__Given data__.
━━━━━━━━━━━━━━━━

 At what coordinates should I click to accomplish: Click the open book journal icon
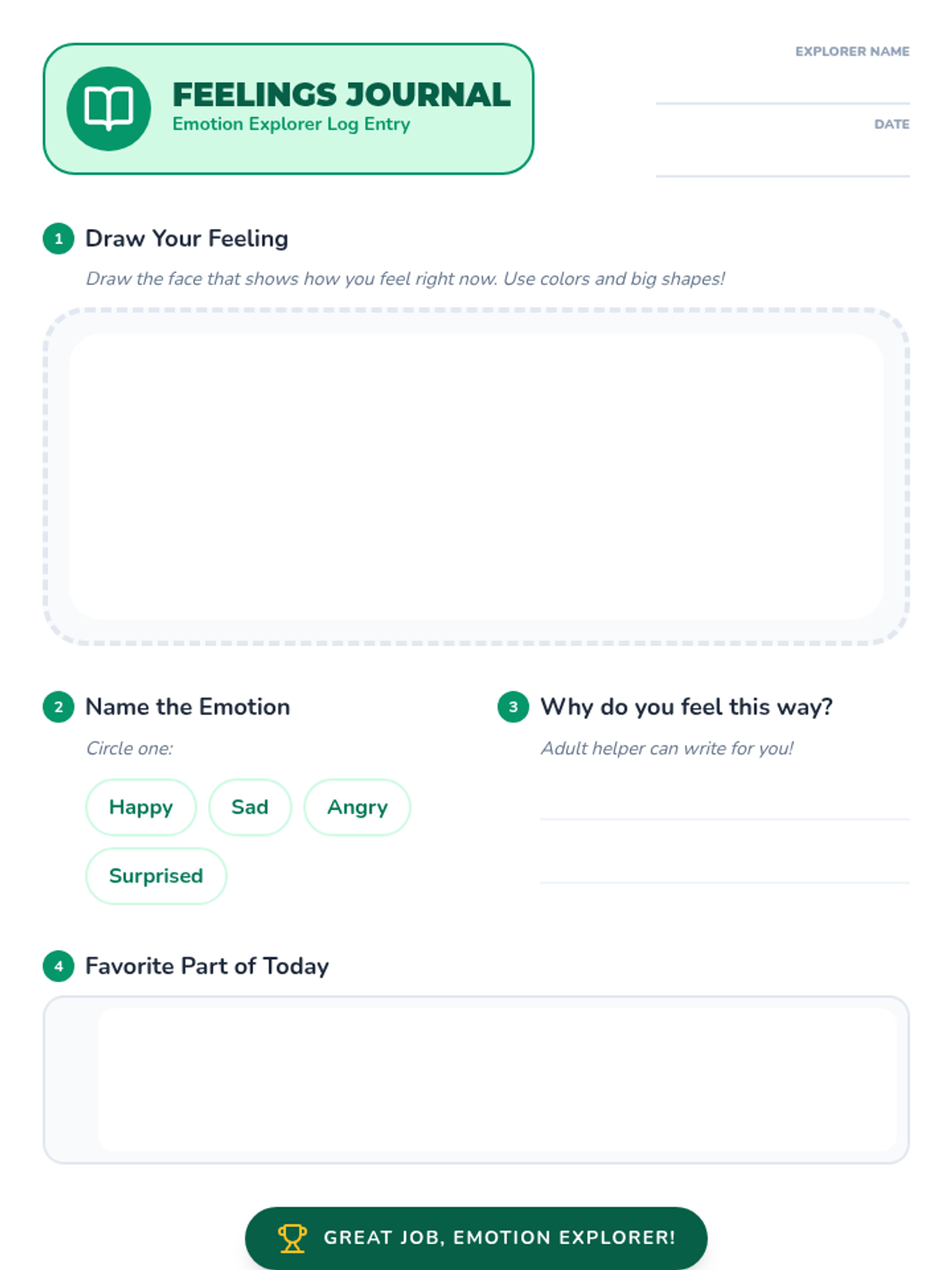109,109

━━━━━━━━━━━━━━━━

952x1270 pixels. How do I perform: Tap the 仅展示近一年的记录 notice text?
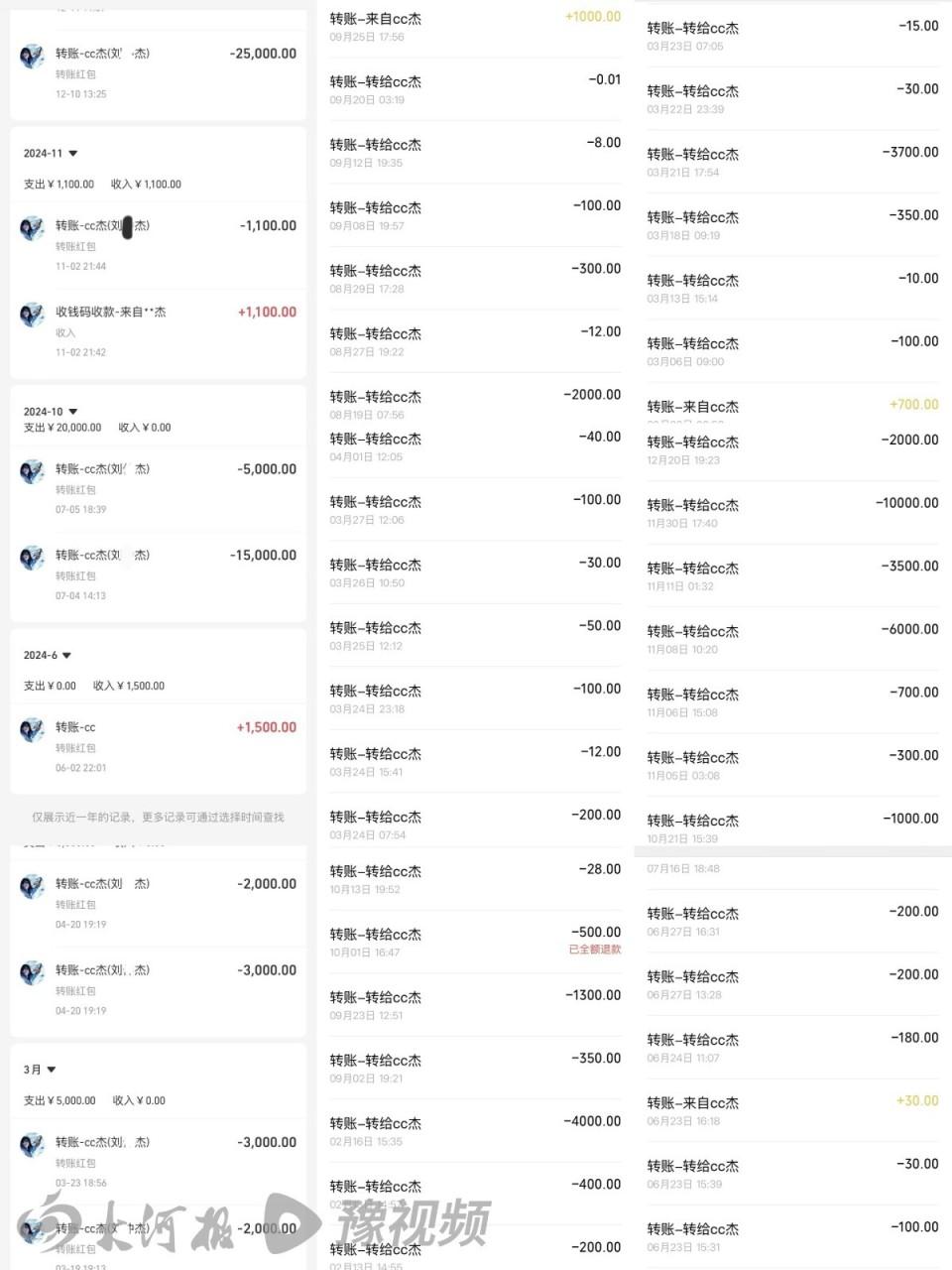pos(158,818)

━━━━━━━━━━━━━━━━

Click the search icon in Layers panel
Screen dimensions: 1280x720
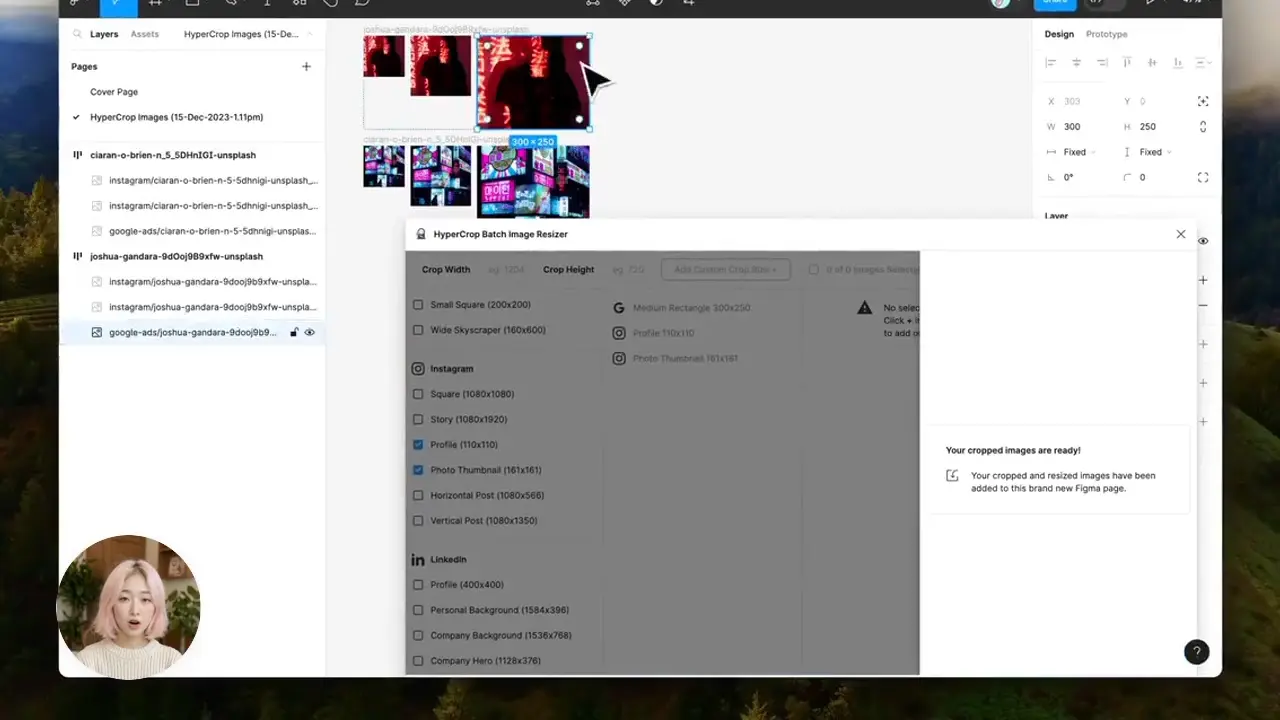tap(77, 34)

━━━━━━━━━━━━━━━━

__Exercise__. Count the lines in the listing above that contain the string "icon", and reply with the number alone.

__Correct output__. 2